Except that unlike with runners - who are tested against a single skill, in which a 1% improvement of physical performance means a gold medal, soldiers are tested in a variety of ways, in which mere physical strength, even boosted by 10, 20% will not boost your chances of victory all that much.
Need I remind you about that little thing Samuel Colt did?
If you read the entirety of the linked article and its links(0) you would find that when males and females compete in ways that include several/many physical attributes, the deltas are larger than for one attribute. IOW, top male sprinters may only be 1 1/8x (1.125x) faster than top female sprinters, but male top basketball players(1)
wipe the floor with top female basketball players. Basketball calls on several attributes where females are lacking and the total task disadvantage is greater than the sum of the disadvantages.
We don't have "Top Men's Basketball Team vs Top Women's Basketball Team" or "Men's All-Star Team vs Women's All-Star Team" games because it would not be fun to watch a one-sided blowout and we, as a society, generally do not like watching women get the crap kicked out of them on the teevee(2). Also, such a spectacle would be Bad for the (Feminist) Movement.

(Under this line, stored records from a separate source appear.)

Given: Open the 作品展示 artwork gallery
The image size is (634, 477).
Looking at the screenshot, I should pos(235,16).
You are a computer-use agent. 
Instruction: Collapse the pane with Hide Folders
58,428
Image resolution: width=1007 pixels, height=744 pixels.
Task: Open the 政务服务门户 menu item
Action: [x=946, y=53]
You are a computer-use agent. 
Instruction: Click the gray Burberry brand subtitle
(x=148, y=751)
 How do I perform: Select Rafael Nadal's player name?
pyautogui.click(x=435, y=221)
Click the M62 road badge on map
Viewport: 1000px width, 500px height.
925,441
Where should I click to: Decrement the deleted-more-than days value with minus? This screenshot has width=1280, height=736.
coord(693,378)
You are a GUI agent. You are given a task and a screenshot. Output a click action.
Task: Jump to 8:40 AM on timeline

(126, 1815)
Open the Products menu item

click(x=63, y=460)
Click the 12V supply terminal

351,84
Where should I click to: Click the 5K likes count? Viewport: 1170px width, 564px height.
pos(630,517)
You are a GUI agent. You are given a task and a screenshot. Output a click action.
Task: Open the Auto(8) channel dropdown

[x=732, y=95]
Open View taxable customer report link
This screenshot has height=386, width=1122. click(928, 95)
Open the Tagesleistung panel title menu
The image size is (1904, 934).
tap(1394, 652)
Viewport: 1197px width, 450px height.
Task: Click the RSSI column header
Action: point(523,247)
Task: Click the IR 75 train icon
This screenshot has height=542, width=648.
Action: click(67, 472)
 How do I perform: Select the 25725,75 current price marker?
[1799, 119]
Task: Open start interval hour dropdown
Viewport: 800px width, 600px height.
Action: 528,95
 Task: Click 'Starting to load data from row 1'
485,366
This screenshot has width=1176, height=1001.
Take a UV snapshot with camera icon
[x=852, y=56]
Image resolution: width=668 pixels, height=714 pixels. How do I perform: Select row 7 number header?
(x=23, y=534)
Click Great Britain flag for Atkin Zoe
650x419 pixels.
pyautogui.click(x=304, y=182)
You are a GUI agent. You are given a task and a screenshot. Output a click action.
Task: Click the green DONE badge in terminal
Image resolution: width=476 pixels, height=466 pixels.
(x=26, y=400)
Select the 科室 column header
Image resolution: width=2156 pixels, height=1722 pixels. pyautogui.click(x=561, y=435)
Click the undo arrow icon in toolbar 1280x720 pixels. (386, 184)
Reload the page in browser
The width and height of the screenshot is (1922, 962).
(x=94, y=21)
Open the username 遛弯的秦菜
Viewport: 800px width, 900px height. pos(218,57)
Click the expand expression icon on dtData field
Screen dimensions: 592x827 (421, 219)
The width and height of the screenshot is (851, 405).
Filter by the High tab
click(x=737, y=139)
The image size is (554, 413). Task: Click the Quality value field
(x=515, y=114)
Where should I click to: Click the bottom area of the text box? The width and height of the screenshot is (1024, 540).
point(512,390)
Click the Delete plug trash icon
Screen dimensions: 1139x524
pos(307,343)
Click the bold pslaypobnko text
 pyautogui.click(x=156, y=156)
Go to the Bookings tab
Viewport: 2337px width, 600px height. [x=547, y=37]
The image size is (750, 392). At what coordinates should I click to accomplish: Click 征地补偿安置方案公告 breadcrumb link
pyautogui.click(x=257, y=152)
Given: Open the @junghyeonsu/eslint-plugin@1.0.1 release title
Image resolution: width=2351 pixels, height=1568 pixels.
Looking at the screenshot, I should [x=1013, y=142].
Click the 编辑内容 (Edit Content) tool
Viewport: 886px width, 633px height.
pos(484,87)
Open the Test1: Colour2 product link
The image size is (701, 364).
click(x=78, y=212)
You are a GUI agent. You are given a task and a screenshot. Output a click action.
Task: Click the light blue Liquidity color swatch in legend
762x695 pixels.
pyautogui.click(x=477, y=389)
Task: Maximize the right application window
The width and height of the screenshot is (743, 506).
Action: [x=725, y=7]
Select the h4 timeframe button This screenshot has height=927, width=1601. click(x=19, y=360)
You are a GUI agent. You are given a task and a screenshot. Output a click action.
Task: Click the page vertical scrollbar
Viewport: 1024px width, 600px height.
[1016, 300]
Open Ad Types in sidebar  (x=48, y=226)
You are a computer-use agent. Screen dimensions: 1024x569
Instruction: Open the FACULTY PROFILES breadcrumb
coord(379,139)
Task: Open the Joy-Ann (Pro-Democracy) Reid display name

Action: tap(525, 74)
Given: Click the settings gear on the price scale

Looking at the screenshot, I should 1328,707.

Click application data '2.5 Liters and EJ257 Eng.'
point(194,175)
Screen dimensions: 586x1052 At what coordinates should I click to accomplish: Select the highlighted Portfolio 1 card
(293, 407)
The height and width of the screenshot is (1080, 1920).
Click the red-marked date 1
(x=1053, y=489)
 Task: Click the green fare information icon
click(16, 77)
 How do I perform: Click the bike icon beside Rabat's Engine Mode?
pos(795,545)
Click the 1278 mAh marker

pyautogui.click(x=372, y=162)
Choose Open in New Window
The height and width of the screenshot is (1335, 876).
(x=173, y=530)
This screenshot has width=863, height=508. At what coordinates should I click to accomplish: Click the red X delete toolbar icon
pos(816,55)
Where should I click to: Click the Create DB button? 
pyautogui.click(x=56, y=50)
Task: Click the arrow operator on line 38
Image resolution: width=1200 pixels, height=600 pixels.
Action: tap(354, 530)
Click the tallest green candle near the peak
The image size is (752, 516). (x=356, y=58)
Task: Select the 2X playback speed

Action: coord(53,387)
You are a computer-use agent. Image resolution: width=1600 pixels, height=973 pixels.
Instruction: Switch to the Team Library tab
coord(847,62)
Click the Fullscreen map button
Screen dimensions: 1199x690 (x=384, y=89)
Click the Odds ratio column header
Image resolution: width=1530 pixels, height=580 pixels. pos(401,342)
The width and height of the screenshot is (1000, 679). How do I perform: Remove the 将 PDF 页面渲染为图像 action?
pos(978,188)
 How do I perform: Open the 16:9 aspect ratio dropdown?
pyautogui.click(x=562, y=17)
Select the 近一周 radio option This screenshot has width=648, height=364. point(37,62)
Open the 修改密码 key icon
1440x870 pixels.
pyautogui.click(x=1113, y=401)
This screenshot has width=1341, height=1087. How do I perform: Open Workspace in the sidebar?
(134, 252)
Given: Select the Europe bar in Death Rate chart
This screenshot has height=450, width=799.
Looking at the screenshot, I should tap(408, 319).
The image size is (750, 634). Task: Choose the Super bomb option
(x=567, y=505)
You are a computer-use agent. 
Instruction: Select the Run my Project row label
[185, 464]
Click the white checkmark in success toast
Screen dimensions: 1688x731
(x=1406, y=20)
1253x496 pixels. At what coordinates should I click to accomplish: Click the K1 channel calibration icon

Then, there are issues of unit cohesion, elevated cost to train to the same standard(3), etc., etc. Frankly, it is just a mess and no number of movies by James Cameron or Joss Whedon will make sense of it.
"God created man, Sam Colt made them equal."
Nice sentiment and very helpful, indeed, but not 100% backed by empirical evidence.
(0) Yes, kinda onerous and two links deep, so this is not "Why didn't you RTFA?" snark, but, "Hey, RTA because it is full of tasty factualness."
(1) Basketball using acceleration, top speed, mass, height, among other attributes
(2) But many seem to be just fine with them getting killed in far off lands for the benefit of illiterate pedophile goat herders.
(3) Yes, it costs more to train women to the same standard as men.